# Thurl Bailey



## Bax* (Dec 14, 2008)

Just when you think that those who have been more fortunate than the rest of us are stuck up jerk wads, you see a shimmer of hope.

Today I stopped off at the Maverick on 90th South and Sandy Parkway for my lunch of a Tobasco Slim Jim and Mountain Dew when I saw Thurl Bailey driving by. He happened to look over at the direction I was in and saw two servicemen parked near me. He made it a point to pull over and walk up to them and thank them for their service to our country and took some pictures with them and gave them some autographed memorabilia.

I know that seems simple. But if a guy who is that famous feels it is important to thank our service men and women, shouldnt we take the time as well?

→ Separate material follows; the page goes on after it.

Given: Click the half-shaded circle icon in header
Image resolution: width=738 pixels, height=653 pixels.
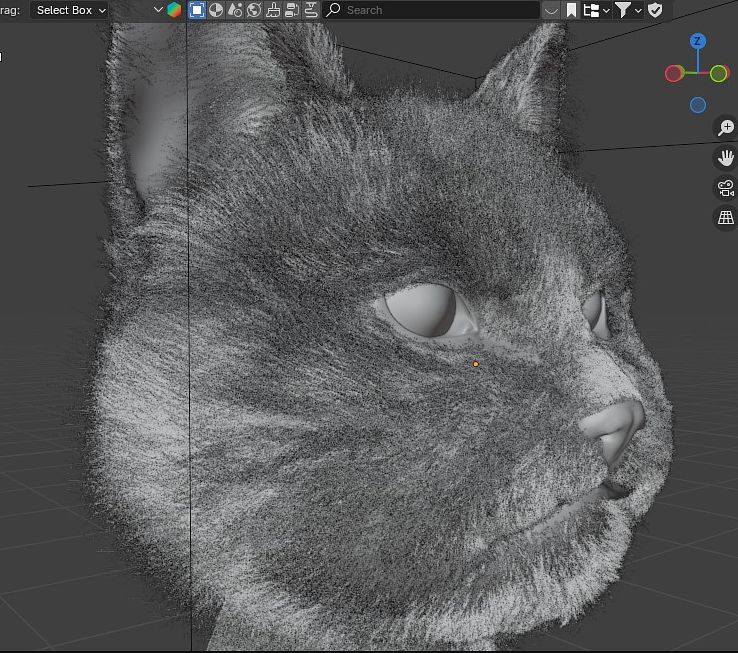Looking at the screenshot, I should click(x=216, y=10).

Thurl Bailey has always been cool in my eyes, but he just bumped his coolness level up a couple of notches 8)


----------



## mikevanwilder (Nov 11, 2008)

+1 Met him a few times and he is nothing but admireable.


----------



## StillAboveGround (Aug 20, 2011)

Thanks for taking the time to share good deed from famous person...


----------



## Huge29 (Sep 17, 2007)

He must like maverik, nhs tan into him there not too long ago.


----------



## Bax* (Dec 14, 2008)

StillAboveGround said:


> Thanks for taking the time to share good deed from famous person...


Seems like famous people just want to look away just so that they arent recognized. And some still do some great work for charities etc. But it is nice to see that they do good things in person too


----------



## Wind In His Hair (Dec 31, 2009)

Thurl Bailey really is a great guy. I've had the pleasure of engaging in conversation with him a few times at Cafe Rio. I've met several of the Jazz players over the years, and he is always the one that sticks out in my mind as being the nicest and most genuine. The saying goes "don't meet your heroes", but he is definitely an exception.

His wife is very pleasant too.


----------